That's an interesting suggestion. I hadn't looked seriously at the 24-70/f4 because (a) it's price seemed ridiculous, and (b) I hadn't fully understood it's macro capabilities. It's got exactly the kind of close focus ability I'm looking for, and I never light my macro subjects anyway. Thanks for the idea. However, the price remains exceedingly high. If it was closer to the 24-105 kit price, I'd be thinking harder about it.

Would definitely need to look into a cheaper ultra-wide prime though. 24 isn't wide enough for me!


----------



## Mr_Canuck (Dec 18, 2013)

KitsVancouver said:


> How important is budget? Do you pixel peep?
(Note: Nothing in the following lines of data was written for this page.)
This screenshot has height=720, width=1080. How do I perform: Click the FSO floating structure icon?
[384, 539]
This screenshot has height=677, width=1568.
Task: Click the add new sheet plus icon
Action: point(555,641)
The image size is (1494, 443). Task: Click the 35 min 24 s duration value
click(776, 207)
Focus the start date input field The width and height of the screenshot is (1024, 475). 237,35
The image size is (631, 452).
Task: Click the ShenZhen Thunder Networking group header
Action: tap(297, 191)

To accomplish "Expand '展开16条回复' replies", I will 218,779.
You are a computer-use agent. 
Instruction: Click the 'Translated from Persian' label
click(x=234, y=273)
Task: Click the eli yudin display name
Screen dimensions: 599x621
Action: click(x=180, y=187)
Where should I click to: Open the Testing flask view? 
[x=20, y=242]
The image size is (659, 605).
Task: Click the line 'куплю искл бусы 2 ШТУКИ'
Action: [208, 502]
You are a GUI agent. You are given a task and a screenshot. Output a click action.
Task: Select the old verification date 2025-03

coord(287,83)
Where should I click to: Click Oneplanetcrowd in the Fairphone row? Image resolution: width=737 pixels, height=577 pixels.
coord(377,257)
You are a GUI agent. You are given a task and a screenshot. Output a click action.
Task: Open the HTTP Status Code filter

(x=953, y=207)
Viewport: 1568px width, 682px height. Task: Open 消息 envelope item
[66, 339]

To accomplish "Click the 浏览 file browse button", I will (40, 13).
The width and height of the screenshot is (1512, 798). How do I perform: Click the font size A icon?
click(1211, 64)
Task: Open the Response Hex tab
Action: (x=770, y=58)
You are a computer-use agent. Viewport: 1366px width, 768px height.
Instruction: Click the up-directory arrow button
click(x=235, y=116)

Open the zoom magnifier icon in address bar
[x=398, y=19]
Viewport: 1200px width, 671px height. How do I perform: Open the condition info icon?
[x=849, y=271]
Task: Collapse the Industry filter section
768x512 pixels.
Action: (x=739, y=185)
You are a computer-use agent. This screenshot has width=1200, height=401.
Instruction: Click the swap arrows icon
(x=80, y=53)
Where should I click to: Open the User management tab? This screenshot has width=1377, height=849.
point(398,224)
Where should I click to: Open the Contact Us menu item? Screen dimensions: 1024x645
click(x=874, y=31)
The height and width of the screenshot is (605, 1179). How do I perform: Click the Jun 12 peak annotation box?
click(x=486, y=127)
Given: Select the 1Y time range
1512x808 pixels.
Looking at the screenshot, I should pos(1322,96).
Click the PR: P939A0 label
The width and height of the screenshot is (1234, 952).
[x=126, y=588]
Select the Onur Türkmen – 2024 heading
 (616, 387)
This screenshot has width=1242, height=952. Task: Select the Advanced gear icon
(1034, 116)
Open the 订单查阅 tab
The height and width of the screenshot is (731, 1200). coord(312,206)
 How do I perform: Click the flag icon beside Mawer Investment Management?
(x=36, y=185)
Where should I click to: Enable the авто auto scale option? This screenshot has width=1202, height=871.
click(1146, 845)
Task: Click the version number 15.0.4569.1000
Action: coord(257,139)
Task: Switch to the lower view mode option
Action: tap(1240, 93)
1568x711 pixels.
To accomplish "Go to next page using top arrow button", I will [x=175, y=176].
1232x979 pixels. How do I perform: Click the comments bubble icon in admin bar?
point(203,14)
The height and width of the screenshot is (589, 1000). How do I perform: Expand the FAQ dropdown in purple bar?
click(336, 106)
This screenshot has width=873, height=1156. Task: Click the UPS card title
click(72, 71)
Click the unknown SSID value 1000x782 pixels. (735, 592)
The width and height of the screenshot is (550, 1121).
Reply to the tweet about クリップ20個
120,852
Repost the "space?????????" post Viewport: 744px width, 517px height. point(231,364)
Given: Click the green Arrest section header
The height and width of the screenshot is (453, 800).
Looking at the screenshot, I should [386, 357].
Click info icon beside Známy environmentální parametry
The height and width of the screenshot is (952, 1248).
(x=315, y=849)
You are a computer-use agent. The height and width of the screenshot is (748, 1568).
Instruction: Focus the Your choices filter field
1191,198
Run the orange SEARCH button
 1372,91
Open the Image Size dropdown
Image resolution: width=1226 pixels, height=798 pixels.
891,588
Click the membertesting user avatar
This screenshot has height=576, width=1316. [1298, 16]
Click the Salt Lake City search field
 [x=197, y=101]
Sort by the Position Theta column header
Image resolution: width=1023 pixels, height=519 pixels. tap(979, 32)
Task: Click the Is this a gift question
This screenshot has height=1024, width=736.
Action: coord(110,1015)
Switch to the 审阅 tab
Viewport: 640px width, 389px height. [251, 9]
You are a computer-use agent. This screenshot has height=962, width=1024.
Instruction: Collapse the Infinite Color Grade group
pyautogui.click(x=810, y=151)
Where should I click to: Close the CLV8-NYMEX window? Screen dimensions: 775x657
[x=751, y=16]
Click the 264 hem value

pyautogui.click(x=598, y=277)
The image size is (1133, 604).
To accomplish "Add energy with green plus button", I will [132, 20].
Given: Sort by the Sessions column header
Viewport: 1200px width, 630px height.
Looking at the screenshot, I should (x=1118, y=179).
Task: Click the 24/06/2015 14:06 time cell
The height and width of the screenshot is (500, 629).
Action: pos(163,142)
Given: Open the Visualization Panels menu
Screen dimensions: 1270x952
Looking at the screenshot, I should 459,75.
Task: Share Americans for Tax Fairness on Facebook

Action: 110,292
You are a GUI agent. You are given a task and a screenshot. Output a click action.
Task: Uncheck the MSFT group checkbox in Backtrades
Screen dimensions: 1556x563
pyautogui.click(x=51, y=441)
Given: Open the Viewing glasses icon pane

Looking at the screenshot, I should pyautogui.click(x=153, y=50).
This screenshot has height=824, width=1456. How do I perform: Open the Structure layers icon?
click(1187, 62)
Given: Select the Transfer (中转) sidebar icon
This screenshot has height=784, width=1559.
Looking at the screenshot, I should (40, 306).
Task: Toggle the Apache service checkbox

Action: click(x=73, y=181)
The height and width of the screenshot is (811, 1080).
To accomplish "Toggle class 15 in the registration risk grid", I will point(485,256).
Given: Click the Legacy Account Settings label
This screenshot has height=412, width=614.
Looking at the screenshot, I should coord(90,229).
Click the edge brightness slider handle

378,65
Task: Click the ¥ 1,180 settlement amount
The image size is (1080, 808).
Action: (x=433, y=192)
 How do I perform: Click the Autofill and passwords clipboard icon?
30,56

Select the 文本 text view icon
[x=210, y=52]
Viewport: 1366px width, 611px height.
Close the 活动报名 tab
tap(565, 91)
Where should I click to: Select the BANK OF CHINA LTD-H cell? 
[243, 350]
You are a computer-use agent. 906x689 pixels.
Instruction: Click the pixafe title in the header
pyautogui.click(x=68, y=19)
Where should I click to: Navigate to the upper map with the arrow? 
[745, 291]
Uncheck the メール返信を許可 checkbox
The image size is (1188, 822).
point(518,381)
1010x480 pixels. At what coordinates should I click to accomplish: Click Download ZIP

Budget is around $2000 for all lenses together. Sort of pixel peep but I'm more about the feeling. Definitely not a techie. Never shot a resolution chart or brick wall and never will.


----------



## Marsu42 (Dec 18, 2013)

Mt Spokane Photography said:


> I'd go for the 24-70mm f/4 IS rather than the 17-40 L. Do you really use wider than 24mm that much?



Absolutely correct, 24mm is already very wide - though I find the rather little difference to 17mm to be important, it allows you to take more creative shots based on focal length while the "standard" range 24-70 could be also called "boring".



Mr_Canuck said:


> f2.5 Macro


Forget it, completely outdated, far too little working range on full frame



Mr_Canuck said:


> Canon 100's[/b] -- Not sure where to go with this. The 100L seems great but it'll be well over $1000 in Canada so that breaks the bank (whereas the Tamron is cheaper here, go figure). The non-IS Canon 100 is a consideration but the Tamron seems to appeal more.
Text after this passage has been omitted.